14. On 22 February 2017, A Re Somang Projects CC was granted the Department of Mineral Resources in respect of the Mining Area ("the Mining Right”).
15.5. the Mining Right was granted in respect of the Mining Area;”
[13] In the plea the defendants deny that the mining right that was granted in favour of the first defendant related to the mining area alleged by the plaintiff (i.e. the geographic area to which the mining right applied).
[14] The plaintiff attempts to latch onto this, and contends that as a result of the defendants’ denial of the mining area, it is now directly relevant to the cause of action and the officials it seeks to join have a material interest in the outcome of this aspect.
[15] The defence was pleaded in response to the allegation in paragraph 15.5 of the particulars of claim. It is, however, entirely irrelevant to the plaintiff’s cause of action, or to the defendants’ defences thereto. The plaintiff is free to prompt any of the said officials to cancel or suspend the said mining right. It is however difficult to understand how this would assist the plaintiff in his cause of action, as it might be destructive of the ultimate relief that the plaintiff seeks to obtain in the action. But, assuming for a moment that it is at all relevant to the plaintiff’s cause of action, or any of the defendants’ defences, the precise area can simply be determined from the notarially executed mining right. In any event, the consequence is that leg of the plaintiff’s argument is not sustainable. It only reinforces that the officials have no interest in the outcome of this action.
Documents
[16] the plaintiff submits that considering that the geological services rendered by the plaintiff are in dispute, there are factual disputes which the officials sought to be joined would be in a position to assist the court in resolving. The plaintiff states that he prepared certain documents that were submitted to the DMR and the defendants are aware of this. In fact, in a letter dated 3 December 2019 the defendants requested that the plaintiff furnish them with all correspondence between the plaintiff and the DMR.

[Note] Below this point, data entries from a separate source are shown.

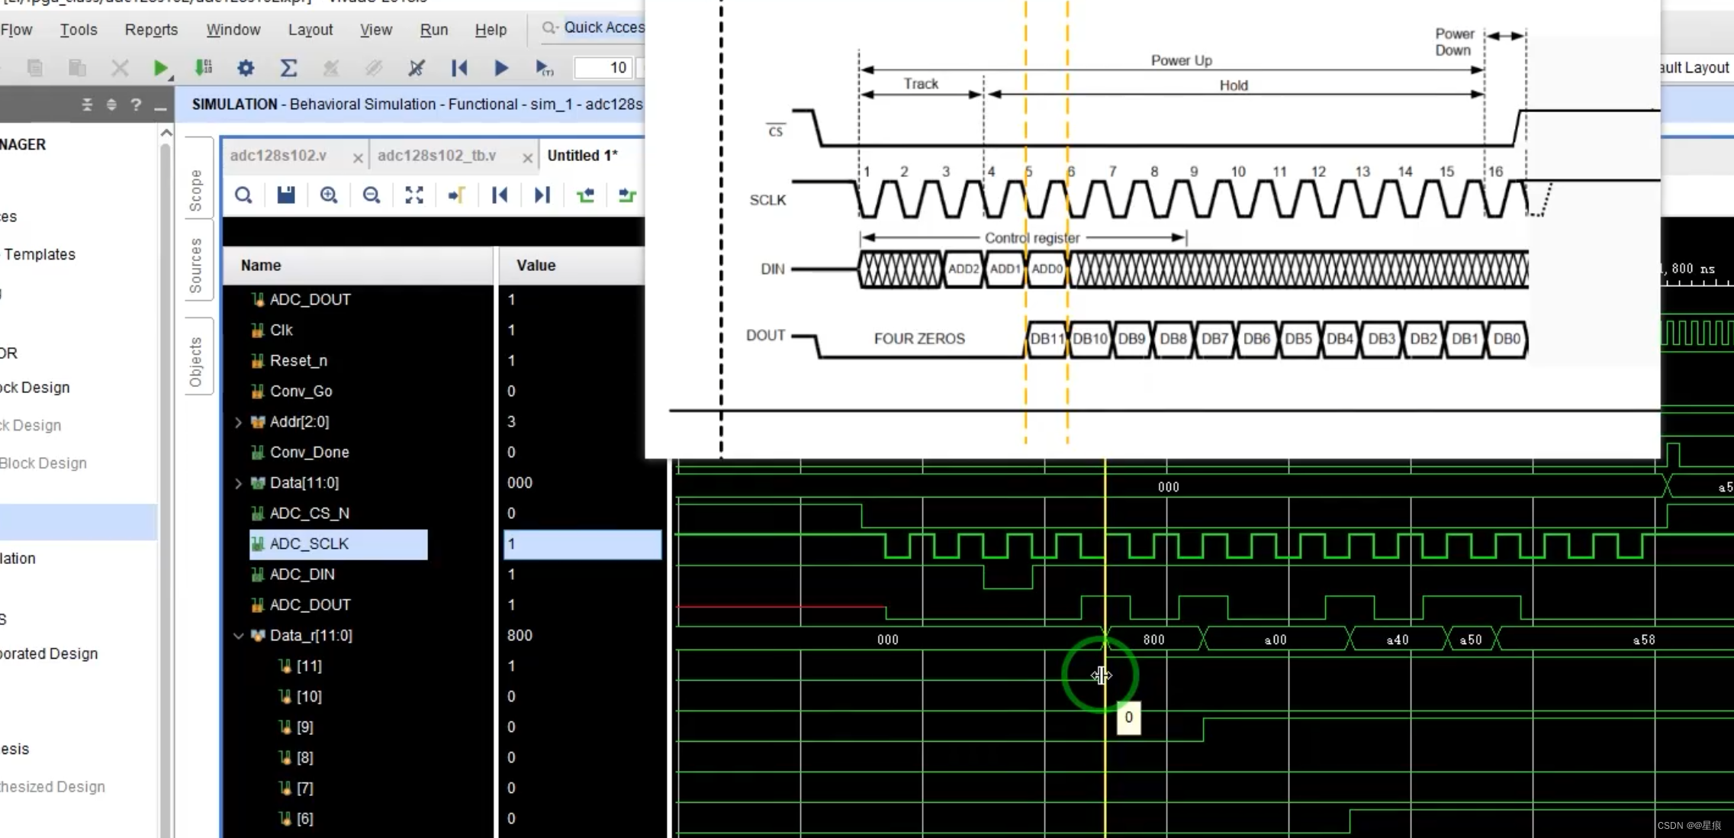Expand the Addr[2:0] bus signal
Screen dimensions: 1734x838
pos(238,422)
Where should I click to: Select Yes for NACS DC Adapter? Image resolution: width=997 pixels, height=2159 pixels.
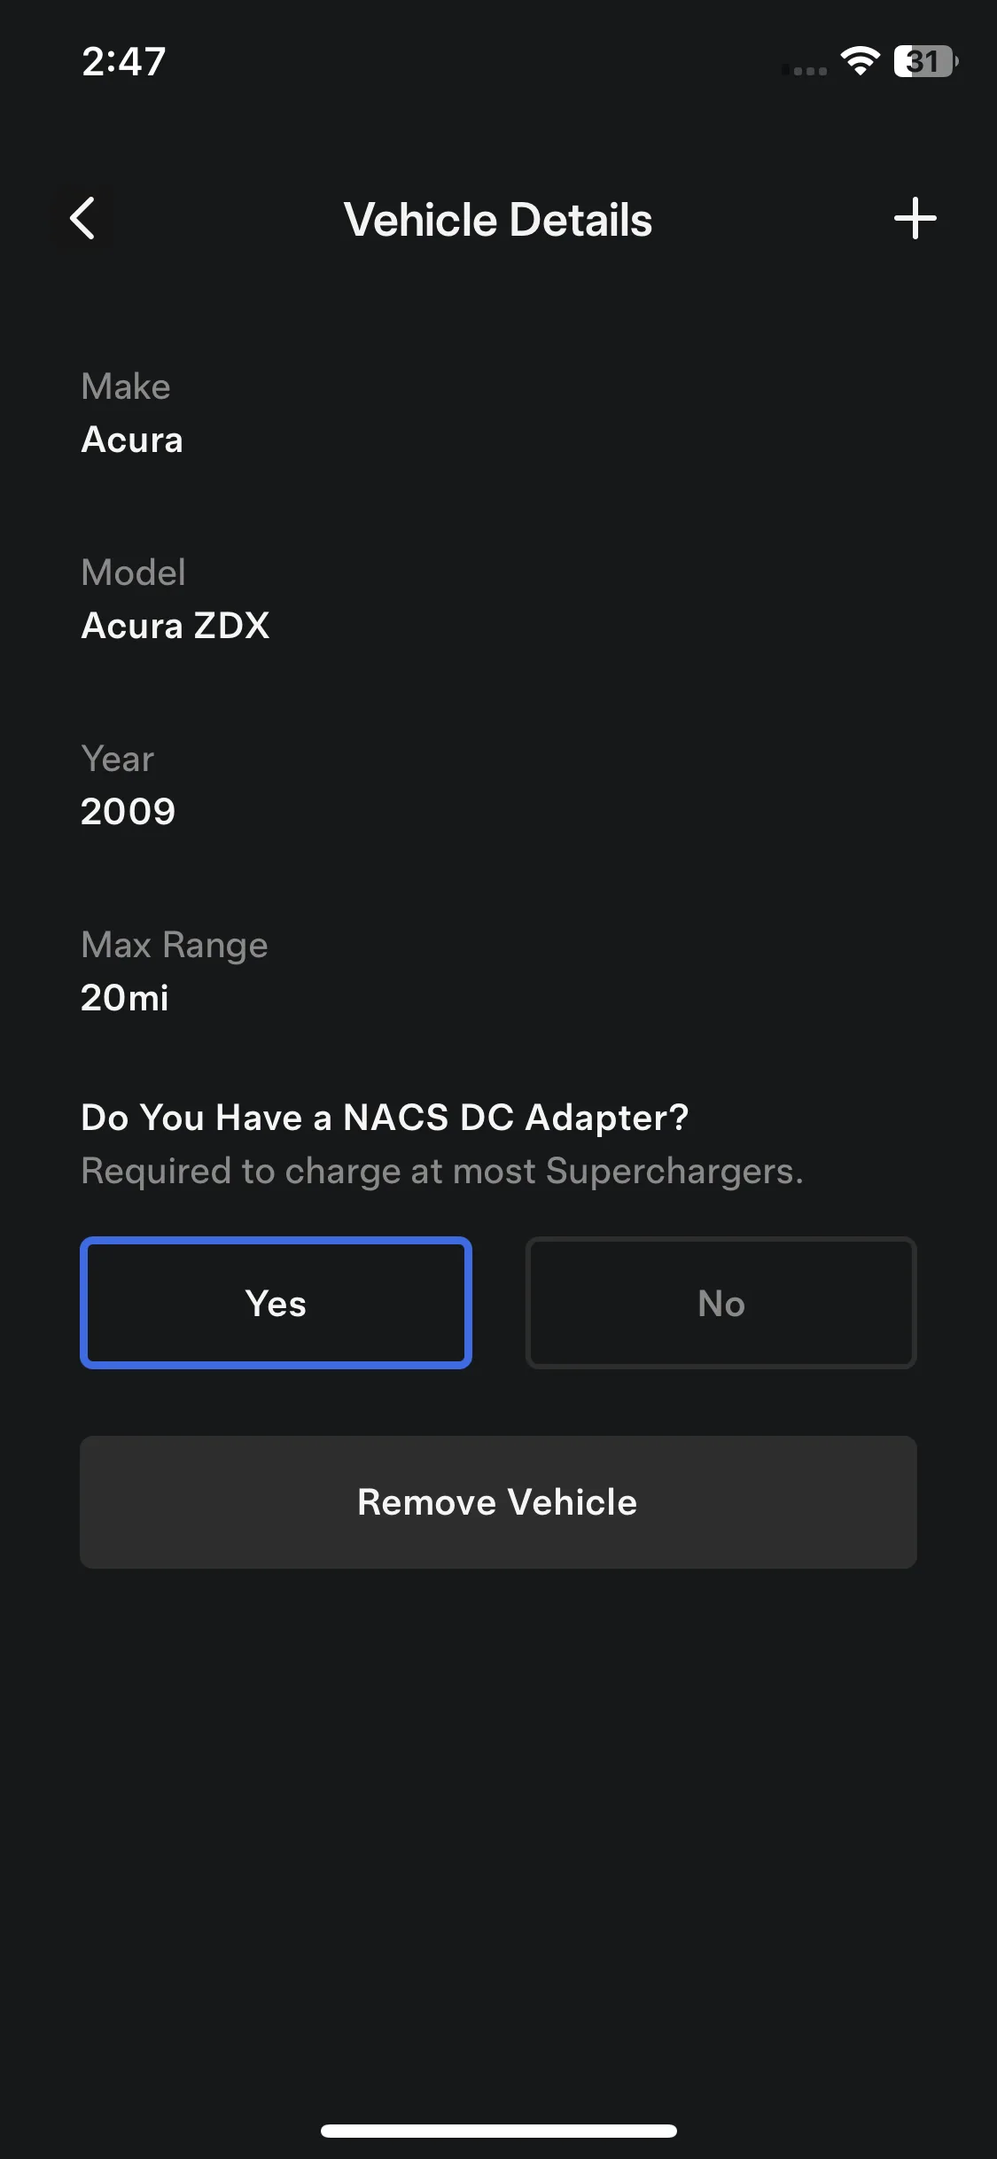[276, 1302]
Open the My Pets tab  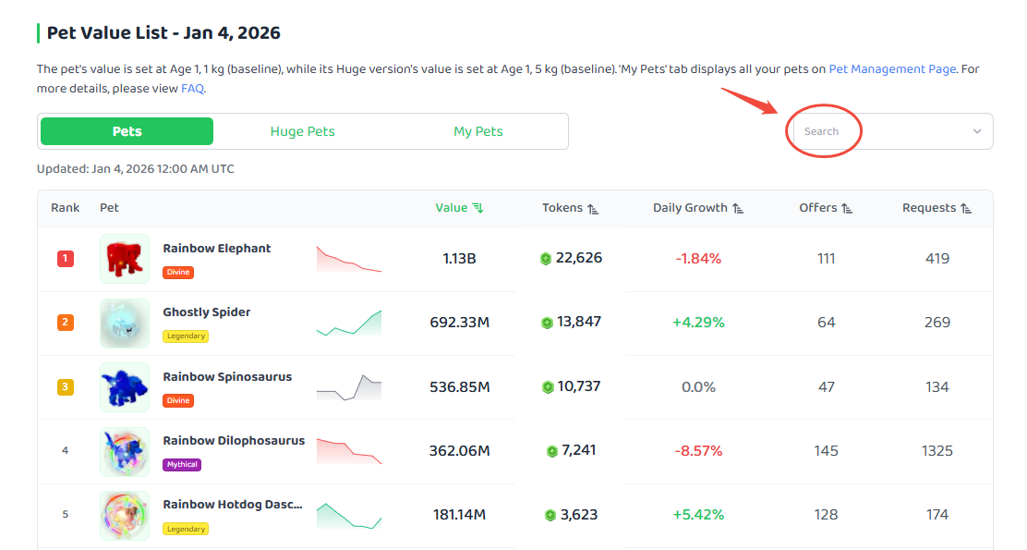click(x=478, y=131)
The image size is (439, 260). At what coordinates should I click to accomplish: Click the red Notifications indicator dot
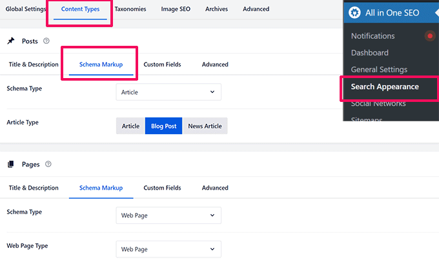430,36
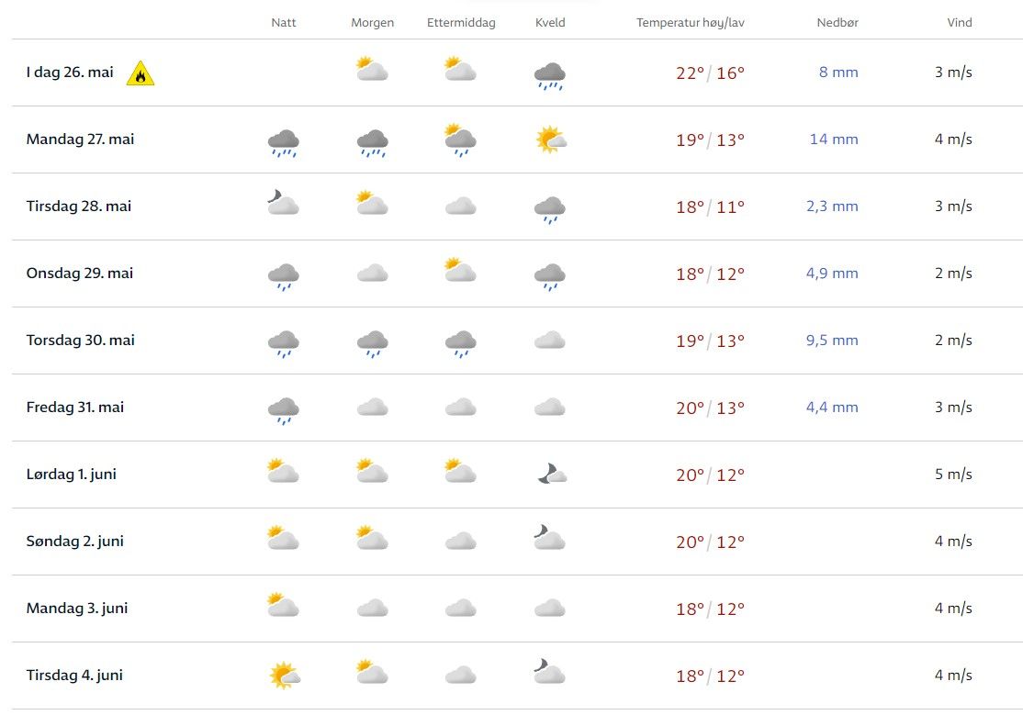The height and width of the screenshot is (715, 1023).
Task: Click Søndag 2. juni evening moon-cloud icon
Action: click(549, 539)

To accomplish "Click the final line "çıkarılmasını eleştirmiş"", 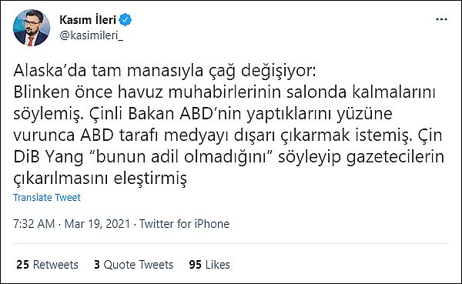I will coord(100,179).
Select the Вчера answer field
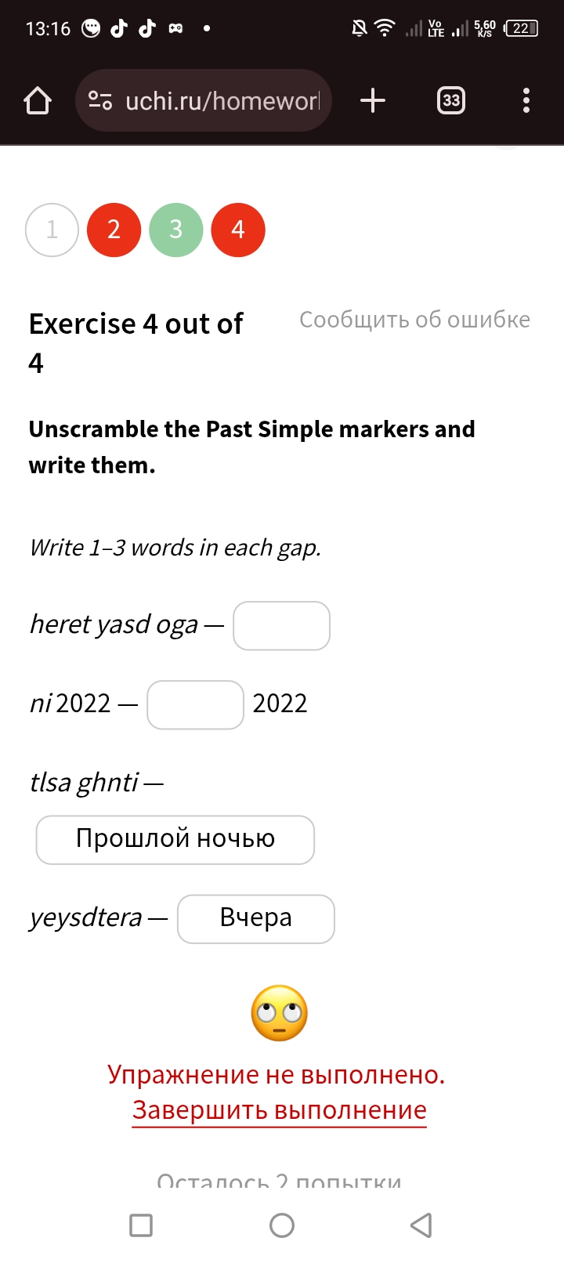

[17] The fact that the officials might have documents in their possession that are relevant to the cause of action, is not a valid basis on which parties should be joined. Regardless of the plaintiff’s entitlement to production by the defendant of the documents sought by him in his particulars of claim, he is free to seek discovery from the defendant of all documents relevant to issues in the action and to make use of the mechanism provide in Rule 38 of the Uniform Rules of Court. He has, despite the lapse of nearly 9 months after the closure of pleadings in the action, not taken any steps in that regard, let alone any other pre-trial steps.
Prejudice
[18] In his replying affidavit, the plaintiff states that the joinder of the said officials will not cause any prejudice to the defendants. This is incorrect. Not only will there be an entire wastage of time and costs in the action by the joinder of irrelevant and disinterested parties, but the entire pre-trial process, which has not commenced, has been, held in abeyance as a result of this application.
CONCLUSION
[19] The cause of action, as set out in the particulars of claim is straightforward. The issues that will fall for determination by the trial court are purely contractual in nature and will be determined by the facts. The plaintiff relies on an oral agreement and the defendants deny the terms of the oral agreement. All the other issues now raised by the plaintiff are collateral facts. The fact that one or more of the officials took the decisions relating to the issue of the said mining right is, firstly not in dispute in the action, and thus entirely irrelevant, but none of such decisions requires the joinder of any of the said officials.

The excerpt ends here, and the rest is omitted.